Joonie’s life is characterised by a sense of being in the middle. Her father was so desperate for a boy, he christened her Junaid. The nickname by which she goes is a feminine contraction and a pointer to her birthday in June.

It’s not only that she is midway between gender roles – attractive but boyish – but she is also coloured. Running parallel to the soap opera plot is a very obvious socio-political study about coloured identity and a sense of displacement.

Rayda Jacobs is an accomplished author. But her latest belongs to that tired genre of post-apartheid pseudo-memoir. It is a necessary genre of semi-fiction, aimed at preserving memories.
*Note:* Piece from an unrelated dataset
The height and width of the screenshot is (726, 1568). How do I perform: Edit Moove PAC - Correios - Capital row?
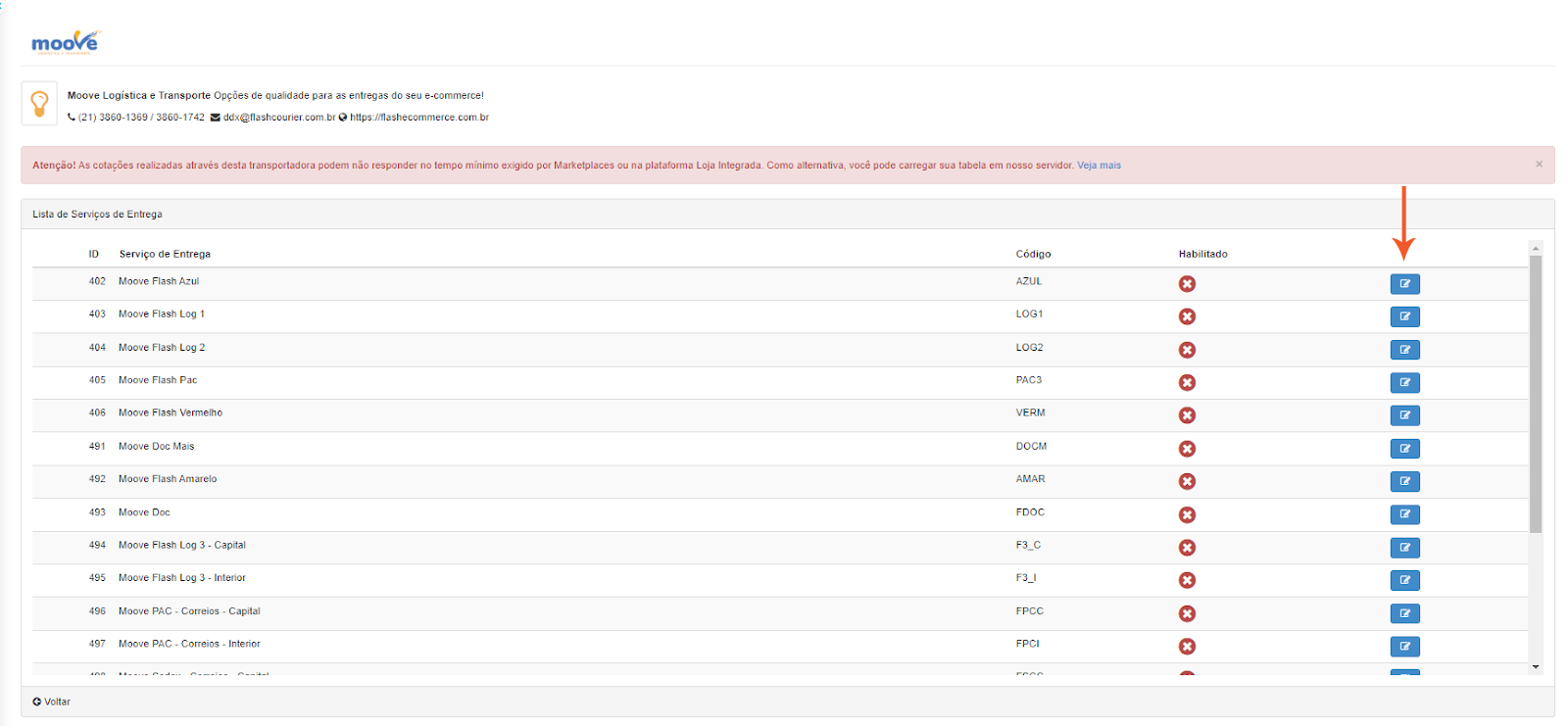1404,613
But it has become an overdone category.

I do not accuse Jacobs of the above because returning to the past in a genre like this will always be done. What I do feel justified in accusing her of is producing an instance of this genre which is, on the whole, unchallenging and generic.

Joonie’s life is characterised by sexual trauma. She is almost molested by an uncle, hit upon by a teacher and felt up by an irreverent reverend – all this before she turns 18. These traumas have a profound effect on her character. She becomes wily and manipulative, but she is conscientious and self-aware. Early on, the novel explores the stigma of multiracial relationships in 1978 South Africa: Joonie’s brief and confused romance with a white boy, which ends in her surrendering her virginity against a fridge and ending up pregnant.

The boy disappears and this leads to Joonie’s most ambitious rebellion yet. She blackmails the reverend and plans to live with an aunt in the US, raising her child on foreign soil.

As a protagonist, Joonie draws a mixed reaction from the reader. Are we supposed to sympathise or disapprove – or both at once? Sometimes, impatience is the only response to a brash and youthful character who makes odd, life-changing decisions off the cuff, particularly when she commits mistakes we would have hoped her adventurous adolescence would have helped prepare her for.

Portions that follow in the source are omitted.